Agent_Builder
11 hours ago
This resonates. What we saw in practice is that most failures don’t come from models being too dumb, but from being given too much freedom.
While using GTWY.ai, the biggest reduction in hallucinations came from constraining what an agent was allowed to do at each step, not from better prompts or verification layers.
Once inputs, tools, and outputs were explicit, the model stopped confidently inventing things. It felt less “creative”, but far more useful.
Fewer degrees of freedom beat smarter models, at least in production.
killcoder
10 hours ago
I don't buy the "any constraints cause lower performance via being out of distribution" idea. Sure if you ask the model to output 'reasoning' in JSON steps, that is a completely different 'channel' to its trained 'reasoning' output. For real tasks though, I think it's more about picking the _right_ context free grammar to enforce format correctness. You can enforce an in-distribution format and get the best of both worlds. I don't think the industry should settle so hard on JSON-for-everything.
Agent_Builder
10 hours ago
I think we’re mostly aligned. The constraints we’re talking about weren’t about forcing everything into JSON or limiting reasoning bandwidth.

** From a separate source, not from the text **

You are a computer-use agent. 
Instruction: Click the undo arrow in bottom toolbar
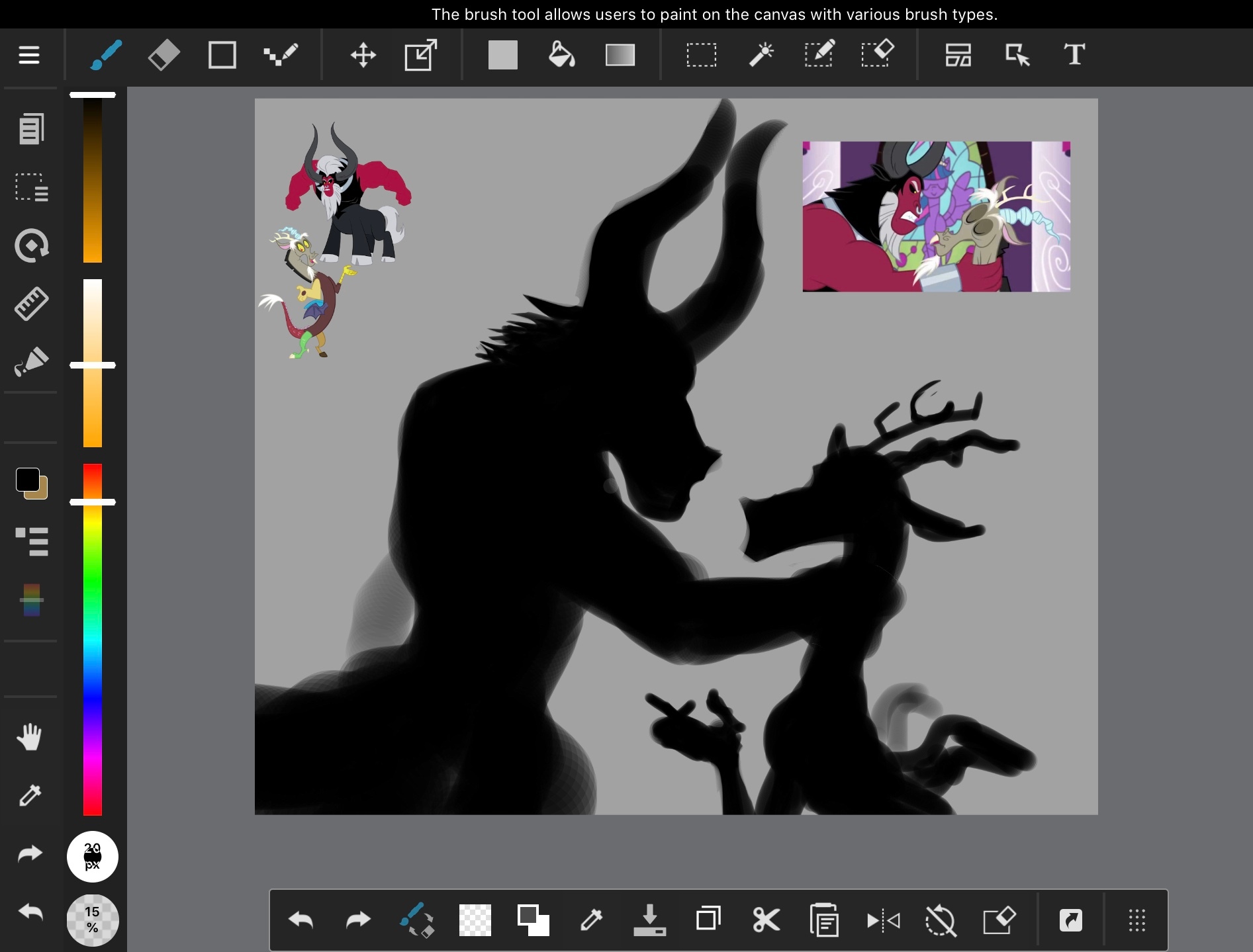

Inside a step, the model still reasons freely in plain language. The constraint is on what authority exists at that step.
The failures we saw came from permissions and assumptions silently carrying over between steps, not from the model “thinking wrong”. Once a step ended, any authority it had ended too.
So it’s less “constrain decoding” and more “constrain capability scope over time”. Free reasoning within a step, hard boundaries between steps.
That separation is what removed a lot of surprising behavior for us.